* Start DATA SUPPLIED *

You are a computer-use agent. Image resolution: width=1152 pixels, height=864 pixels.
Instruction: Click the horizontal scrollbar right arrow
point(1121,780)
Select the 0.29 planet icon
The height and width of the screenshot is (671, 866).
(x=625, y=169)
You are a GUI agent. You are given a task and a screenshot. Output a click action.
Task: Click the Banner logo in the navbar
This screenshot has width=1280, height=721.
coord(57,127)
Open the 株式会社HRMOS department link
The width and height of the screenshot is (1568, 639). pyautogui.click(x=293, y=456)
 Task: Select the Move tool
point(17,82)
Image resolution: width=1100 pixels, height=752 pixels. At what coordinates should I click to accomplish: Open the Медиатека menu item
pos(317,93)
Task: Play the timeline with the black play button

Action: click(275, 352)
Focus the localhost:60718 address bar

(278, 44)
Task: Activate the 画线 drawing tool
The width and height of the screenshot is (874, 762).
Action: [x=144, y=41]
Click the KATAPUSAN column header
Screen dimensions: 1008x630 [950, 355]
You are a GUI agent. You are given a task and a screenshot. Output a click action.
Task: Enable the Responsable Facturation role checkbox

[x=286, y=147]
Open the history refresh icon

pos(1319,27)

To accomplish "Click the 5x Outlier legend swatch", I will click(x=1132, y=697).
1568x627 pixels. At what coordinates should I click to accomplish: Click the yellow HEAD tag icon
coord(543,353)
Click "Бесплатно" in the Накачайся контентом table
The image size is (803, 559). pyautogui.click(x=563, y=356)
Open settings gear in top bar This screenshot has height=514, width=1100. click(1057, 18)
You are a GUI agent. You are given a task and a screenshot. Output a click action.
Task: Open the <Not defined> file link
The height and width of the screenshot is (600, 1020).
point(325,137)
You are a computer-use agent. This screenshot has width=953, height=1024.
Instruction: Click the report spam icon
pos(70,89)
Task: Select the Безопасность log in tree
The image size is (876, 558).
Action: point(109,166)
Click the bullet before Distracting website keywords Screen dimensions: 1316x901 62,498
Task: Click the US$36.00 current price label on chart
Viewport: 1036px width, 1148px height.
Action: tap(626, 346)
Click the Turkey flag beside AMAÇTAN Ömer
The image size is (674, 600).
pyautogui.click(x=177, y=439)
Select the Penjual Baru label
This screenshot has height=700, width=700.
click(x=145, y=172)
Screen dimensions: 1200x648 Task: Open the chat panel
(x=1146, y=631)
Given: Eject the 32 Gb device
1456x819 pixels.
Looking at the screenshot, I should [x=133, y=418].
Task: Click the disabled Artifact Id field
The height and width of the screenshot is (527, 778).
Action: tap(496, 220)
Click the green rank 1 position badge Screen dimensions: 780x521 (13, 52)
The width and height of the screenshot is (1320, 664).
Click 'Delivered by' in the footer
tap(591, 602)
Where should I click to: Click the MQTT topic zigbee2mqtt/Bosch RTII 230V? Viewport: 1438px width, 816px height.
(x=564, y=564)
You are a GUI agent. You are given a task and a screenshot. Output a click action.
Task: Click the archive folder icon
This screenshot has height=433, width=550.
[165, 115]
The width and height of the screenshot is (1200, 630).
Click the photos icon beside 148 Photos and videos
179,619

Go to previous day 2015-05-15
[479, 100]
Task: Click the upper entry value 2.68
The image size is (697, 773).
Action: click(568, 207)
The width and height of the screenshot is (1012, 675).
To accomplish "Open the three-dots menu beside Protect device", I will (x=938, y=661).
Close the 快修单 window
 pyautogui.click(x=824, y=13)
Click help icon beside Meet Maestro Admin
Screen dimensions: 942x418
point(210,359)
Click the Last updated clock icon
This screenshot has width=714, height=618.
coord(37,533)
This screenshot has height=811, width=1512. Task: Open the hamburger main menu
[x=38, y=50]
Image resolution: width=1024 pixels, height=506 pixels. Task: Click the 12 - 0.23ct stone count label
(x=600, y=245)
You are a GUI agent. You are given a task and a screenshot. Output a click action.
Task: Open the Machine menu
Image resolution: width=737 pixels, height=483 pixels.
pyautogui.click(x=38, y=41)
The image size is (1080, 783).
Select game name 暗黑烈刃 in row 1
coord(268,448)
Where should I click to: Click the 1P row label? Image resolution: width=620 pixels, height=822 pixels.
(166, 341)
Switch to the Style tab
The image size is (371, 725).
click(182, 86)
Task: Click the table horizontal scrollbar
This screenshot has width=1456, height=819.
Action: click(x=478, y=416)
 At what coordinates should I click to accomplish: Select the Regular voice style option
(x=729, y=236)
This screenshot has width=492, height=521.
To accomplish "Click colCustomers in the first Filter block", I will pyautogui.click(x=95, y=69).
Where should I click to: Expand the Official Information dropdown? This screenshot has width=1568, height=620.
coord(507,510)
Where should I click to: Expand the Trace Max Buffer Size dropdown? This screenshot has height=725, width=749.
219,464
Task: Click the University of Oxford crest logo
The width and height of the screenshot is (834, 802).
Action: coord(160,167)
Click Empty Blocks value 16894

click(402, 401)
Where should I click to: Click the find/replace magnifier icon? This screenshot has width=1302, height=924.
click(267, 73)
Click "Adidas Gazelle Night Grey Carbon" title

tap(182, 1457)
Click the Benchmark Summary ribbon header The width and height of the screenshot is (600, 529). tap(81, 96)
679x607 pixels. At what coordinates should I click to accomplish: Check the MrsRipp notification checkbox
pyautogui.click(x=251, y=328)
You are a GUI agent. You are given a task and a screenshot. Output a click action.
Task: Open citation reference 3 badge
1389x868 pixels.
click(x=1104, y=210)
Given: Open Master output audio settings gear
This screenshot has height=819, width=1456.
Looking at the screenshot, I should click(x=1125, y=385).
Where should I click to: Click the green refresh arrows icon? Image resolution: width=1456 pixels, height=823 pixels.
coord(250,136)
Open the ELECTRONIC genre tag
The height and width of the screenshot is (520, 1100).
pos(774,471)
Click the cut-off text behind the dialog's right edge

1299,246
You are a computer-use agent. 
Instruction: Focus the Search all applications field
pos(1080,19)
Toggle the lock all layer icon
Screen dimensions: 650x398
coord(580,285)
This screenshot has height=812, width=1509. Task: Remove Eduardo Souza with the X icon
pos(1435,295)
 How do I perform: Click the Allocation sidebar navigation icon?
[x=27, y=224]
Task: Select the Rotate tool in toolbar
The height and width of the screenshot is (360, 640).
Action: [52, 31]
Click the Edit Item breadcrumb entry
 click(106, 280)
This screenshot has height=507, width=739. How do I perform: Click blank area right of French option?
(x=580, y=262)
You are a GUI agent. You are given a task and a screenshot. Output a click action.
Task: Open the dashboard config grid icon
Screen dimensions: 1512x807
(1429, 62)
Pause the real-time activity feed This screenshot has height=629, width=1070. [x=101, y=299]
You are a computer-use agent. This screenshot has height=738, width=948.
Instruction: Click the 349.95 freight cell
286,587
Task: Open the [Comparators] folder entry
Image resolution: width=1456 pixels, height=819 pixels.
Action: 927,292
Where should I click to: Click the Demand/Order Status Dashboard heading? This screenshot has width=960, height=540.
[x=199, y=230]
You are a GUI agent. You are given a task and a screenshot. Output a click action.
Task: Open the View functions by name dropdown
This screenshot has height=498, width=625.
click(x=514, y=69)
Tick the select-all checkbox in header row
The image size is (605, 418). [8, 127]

* End DATA SUPPLIED *

→ TASK TO COMPLETE: Rewrite all of the records, swapping "GUI agent" for "desktop agent" everywhere it occurs and leaving everything else unchanged.

→ ANSWER TO THE TASK:
You are a computer-use agent. Image resolution: width=1152 pixels, height=864 pixels.
Instruction: Click the horizontal scrollbar right arrow
point(1121,780)
Select the 0.29 planet icon
The height and width of the screenshot is (671, 866).
(x=625, y=169)
You are a desktop agent. You are given a task and a screenshot. Output a click action.
Task: Click the Banner logo in the navbar
This screenshot has width=1280, height=721.
coord(57,127)
Open the 株式会社HRMOS department link
The width and height of the screenshot is (1568, 639). pyautogui.click(x=293, y=456)
 Task: Select the Move tool
point(17,82)
Image resolution: width=1100 pixels, height=752 pixels. At what coordinates should I click to accomplish: Open the Медиатека menu item
pos(317,93)
Task: Play the timeline with the black play button

Action: click(275, 352)
Focus the localhost:60718 address bar

(278, 44)
Task: Activate the 画线 drawing tool
The width and height of the screenshot is (874, 762).
Action: [x=144, y=41]
Click the KATAPUSAN column header
Screen dimensions: 1008x630 [950, 355]
You are a desktop agent. You are given a task and a screenshot. Output a click action.
Task: Enable the Responsable Facturation role checkbox

[x=286, y=147]
Open the history refresh icon

pos(1319,27)

To accomplish "Click the 5x Outlier legend swatch", I will click(x=1132, y=697).
1568x627 pixels. At what coordinates should I click to accomplish: Click the yellow HEAD tag icon
coord(543,353)
Click "Бесплатно" in the Накачайся контентом table
The image size is (803, 559). pyautogui.click(x=563, y=356)
Open settings gear in top bar This screenshot has height=514, width=1100. click(1057, 18)
You are a desktop agent. You are given a task and a screenshot. Output a click action.
Task: Open the <Not defined> file link
The height and width of the screenshot is (600, 1020).
point(325,137)
You are a computer-use agent. This screenshot has width=953, height=1024.
Instruction: Click the report spam icon
pos(70,89)
Task: Select the Безопасность log in tree
The image size is (876, 558).
Action: point(109,166)
Click the bullet before Distracting website keywords Screen dimensions: 1316x901 62,498
Task: Click the US$36.00 current price label on chart
Viewport: 1036px width, 1148px height.
Action: tap(626, 346)
Click the Turkey flag beside AMAÇTAN Ömer
The image size is (674, 600).
pyautogui.click(x=177, y=439)
Select the Penjual Baru label
This screenshot has height=700, width=700.
click(x=145, y=172)
Screen dimensions: 1200x648 Task: Open the chat panel
(x=1146, y=631)
Given: Eject the 32 Gb device
1456x819 pixels.
Looking at the screenshot, I should [x=133, y=418].
Task: Click the disabled Artifact Id field
The height and width of the screenshot is (527, 778).
Action: tap(496, 220)
Click the green rank 1 position badge Screen dimensions: 780x521 (13, 52)
The width and height of the screenshot is (1320, 664).
Click 'Delivered by' in the footer
tap(591, 602)
Where should I click to: Click the MQTT topic zigbee2mqtt/Bosch RTII 230V? Viewport: 1438px width, 816px height.
(x=564, y=564)
You are a desktop agent. You are given a task and a screenshot. Output a click action.
Task: Click the archive folder icon
This screenshot has height=433, width=550.
[165, 115]
The width and height of the screenshot is (1200, 630).
Click the photos icon beside 148 Photos and videos
179,619

Go to previous day 2015-05-15
[479, 100]
Task: Click the upper entry value 2.68
The image size is (697, 773).
Action: click(568, 207)
The width and height of the screenshot is (1012, 675).
To accomplish "Open the three-dots menu beside Protect device", I will (x=938, y=661).
Close the 快修单 window
 pyautogui.click(x=824, y=13)
Click help icon beside Meet Maestro Admin
Screen dimensions: 942x418
point(210,359)
Click the Last updated clock icon
This screenshot has width=714, height=618.
coord(37,533)
This screenshot has height=811, width=1512. Task: Open the hamburger main menu
[x=38, y=50]
Image resolution: width=1024 pixels, height=506 pixels. Task: Click the 12 - 0.23ct stone count label
(x=600, y=245)
You are a desktop agent. You are given a task and a screenshot. Output a click action.
Task: Open the Machine menu
Image resolution: width=737 pixels, height=483 pixels.
pyautogui.click(x=38, y=41)
The image size is (1080, 783).
Select game name 暗黑烈刃 in row 1
coord(268,448)
Where should I click to: Click the 1P row label? Image resolution: width=620 pixels, height=822 pixels.
(166, 341)
Switch to the Style tab
The image size is (371, 725).
click(182, 86)
Task: Click the table horizontal scrollbar
This screenshot has width=1456, height=819.
Action: click(x=478, y=416)
 At what coordinates should I click to accomplish: Select the Regular voice style option
(x=729, y=236)
This screenshot has width=492, height=521.
To accomplish "Click colCustomers in the first Filter block", I will pyautogui.click(x=95, y=69).
Where should I click to: Expand the Official Information dropdown? This screenshot has width=1568, height=620.
coord(507,510)
Where should I click to: Expand the Trace Max Buffer Size dropdown? This screenshot has height=725, width=749.
219,464
Task: Click the University of Oxford crest logo
The width and height of the screenshot is (834, 802).
Action: coord(160,167)
Click Empty Blocks value 16894

click(402, 401)
Where should I click to: Click the find/replace magnifier icon? This screenshot has width=1302, height=924.
click(267, 73)
Click "Adidas Gazelle Night Grey Carbon" title

tap(182, 1457)
Click the Benchmark Summary ribbon header The width and height of the screenshot is (600, 529). tap(81, 96)
679x607 pixels. At what coordinates should I click to accomplish: Check the MrsRipp notification checkbox
pyautogui.click(x=251, y=328)
You are a desktop agent. You are given a task and a screenshot. Output a click action.
Task: Open citation reference 3 badge
1389x868 pixels.
click(x=1104, y=210)
Given: Open Master output audio settings gear
This screenshot has height=819, width=1456.
Looking at the screenshot, I should click(x=1125, y=385).
Where should I click to: Click the green refresh arrows icon? Image resolution: width=1456 pixels, height=823 pixels.
coord(250,136)
Open the ELECTRONIC genre tag
The height and width of the screenshot is (520, 1100).
pos(774,471)
Click the cut-off text behind the dialog's right edge

1299,246
You are a computer-use agent. 
Instruction: Focus the Search all applications field
pos(1080,19)
Toggle the lock all layer icon
Screen dimensions: 650x398
coord(580,285)
This screenshot has height=812, width=1509. Task: Remove Eduardo Souza with the X icon
pos(1435,295)
 How do I perform: Click the Allocation sidebar navigation icon?
[x=27, y=224]
Task: Select the Rotate tool in toolbar
The height and width of the screenshot is (360, 640).
Action: [52, 31]
Click the Edit Item breadcrumb entry
 click(106, 280)
This screenshot has height=507, width=739. How do I perform: Click blank area right of French option?
(x=580, y=262)
You are a desktop agent. You are given a task and a screenshot. Output a click action.
Task: Open the dashboard config grid icon
Screen dimensions: 1512x807
(1429, 62)
Pause the real-time activity feed This screenshot has height=629, width=1070. [x=101, y=299]
You are a computer-use agent. This screenshot has height=738, width=948.
Instruction: Click the 349.95 freight cell
286,587
Task: Open the [Comparators] folder entry
Image resolution: width=1456 pixels, height=819 pixels.
Action: 927,292
Where should I click to: Click the Demand/Order Status Dashboard heading? This screenshot has width=960, height=540.
[x=199, y=230]
You are a desktop agent. You are given a task and a screenshot. Output a click action.
Task: Open the View functions by name dropdown
This screenshot has height=498, width=625.
click(x=514, y=69)
Tick the select-all checkbox in header row
The image size is (605, 418). [8, 127]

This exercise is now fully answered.